## REQUIRED ACTIONS
• A. Answer these from the IVOPTs discussion, one line each, marked to match:
(i) What default argument value does the first message propose adding to legitimate_address_p?
(ii) As what does IVOPTs treat the memory access internal functions?
(iii) What does &TARGET_MEM_REF <....> end up being, according to the second message?
• B. For each statement, say yes or no depending on whether it agrees with the IVOPTs discussion, and quote the words that decide it.
(i) The first writer objects to adding the default argument.
(ii) Masks and lens are taken into account when the fake RTL is built for costing.
(iii) IVOPTs is expected to get the LEA part right at present.
• C. Pick up the IVOPTs discussion after its last sentence and keep it going.

** Start of SELECTED EXTRACT **

You mean add a default argument = nullptr to targethook legitimate_address_p to let powerPC do more middle-end address ivopts analysis? If yes, I am ok with that. Let's see Richard and Richi more comments. Thanks.
I think the main issue is that IVOPTs treats all of the memory access internal functions as calls and thus the pointer "argument" as address calculation only and thus costs it as such. To fix this IVOPTs needs to treat those internal functions as memory accesses and accordingly represent this to the target when building the fake RTL to cost (and there neither masks nor lens are considered). The GIMPLE in the end will have the address calculation split out (as if it could be CSEd between different references) to sth like _1 = &TARGET_MEM_REF <....>; .LEN_STORE (_1, ...); where &TARGET_MEM_REF <....> is then a LEA and the .LEN_STORE the simplest register indirect reference. Currently IVOPTs should get the LEA part right but it doesn't cost the simple register indirect reference. Of course in the end we'd like to anticipate merging the LEA with the .LEN_STORE (for the cases valid). Do I understand the issue is that only the last bit doesn't work but costing the LEA does?

** End of SELECTED EXTRACT **
** Start of SUPPLIED INFORMATION **

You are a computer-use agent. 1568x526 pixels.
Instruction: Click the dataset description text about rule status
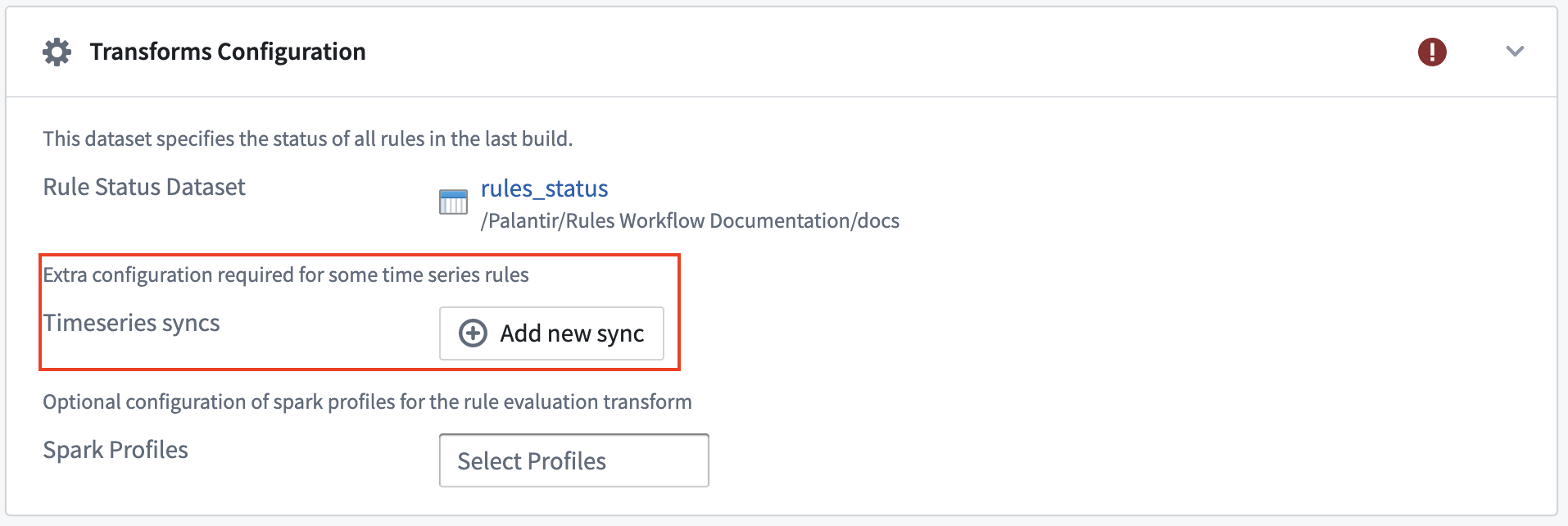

** End of SUPPLIED INFORMATION **

## TASK-BY-TASK OUTPUTS
• A.
(i) nullptr
(ii) As calls
(iii) A LEA

• B.
(i) No: "If yes, I am ok with that."
(ii) No: "(and there neither masks nor lens are considered)"
(iii) Yes: "Currently IVOPTs should get the LEA part right"

• C.
ivopts does have code to treat ifn pointer arguments specially, see get_mem_type_for_internal_fn &co. But like Kewen says, it's still only based on the mode. Personally I'd prefer an internal_fn rather than a gimple* though. It can be useful to test these things on a possible future statement, not just on one that already exists.
(In reply to rsandifo@gcc.gnu.org from comment #5) > ivopts does have code to treat ifn pointer arguments specially, > see get_mem_type_for_internal_fn &co. But like Kewen says, > it's still only based on the mode. But the dump quoted says 'Type: POINTER ARGUMENT ADDRESS' which means that doesn't work as desired. That is, the use is classified wrongly and the above function only seems to be useful to get the mode of the memory access done by the internal function? USE_PTR_ADDRESS doesn't seem to be a very good match to capture constraints for a memory dereference? > Personally I'd prefer an internal_fn rather than a gimple* though. > It can be useful to test these things on a possible future statement, > not just on one that already exists. Well yes, passing down a gimple * looks like too generic here. Maybe use a code_helper so we can pass down MEM_REF for dereference context and nothing (ERROR_MARK_NODE?) for plain address use?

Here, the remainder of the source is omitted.